Enough coincidences of this unique sort, and the seller would think that this behavior represented a stronger market.
So off 20 or so of those vehicles would go. The auction would advertise a greater number of vehicles for that upcoming sale. A slightly larger audience would attend and….
It sometimes worked. At least for that sale. Then some other consignor would be highlighted in the next sale. Demand would normalize over the long run, and the tow fees would eat up the net proceeds.
This was more common back in the pre-Katrina days. Since late 2005 I haven’t seen that much of it. Transport costs have gone up and online bidding has served to improve the results for the unique and high demand vehicles.
I only bought one vehicle at yesterday’s sale.
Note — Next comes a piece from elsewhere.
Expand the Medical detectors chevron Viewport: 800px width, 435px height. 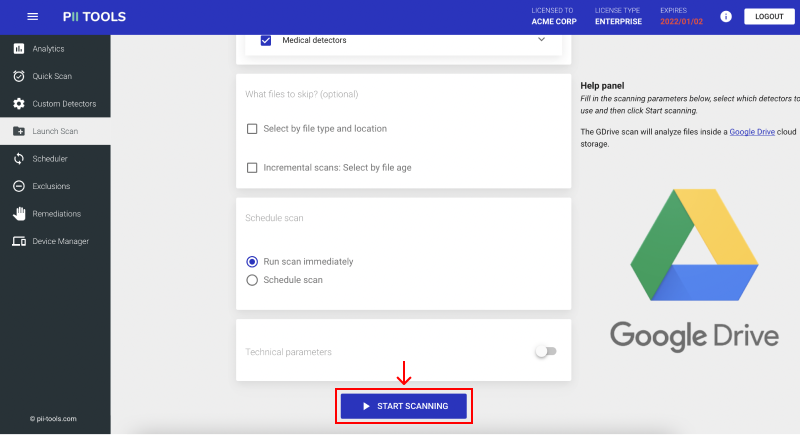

Nothing special. The 1999 Blazer pictured above with 150k miles and 4WD for $1915 (including the $115 fee).
There was a two year old base 2010 Scion xB with 28k, steel wheels and a stickshift, a repo in blue, that went for $10,000 even.
While a pretty looking 2005 Chrysler Crossfire, well kept, with about 80k miles went for $9500. Pretty usually beats out ugly, regardless of the brand. While a high traffic area like Atlanta values stickshifts about as much as Hollywood values a double chin.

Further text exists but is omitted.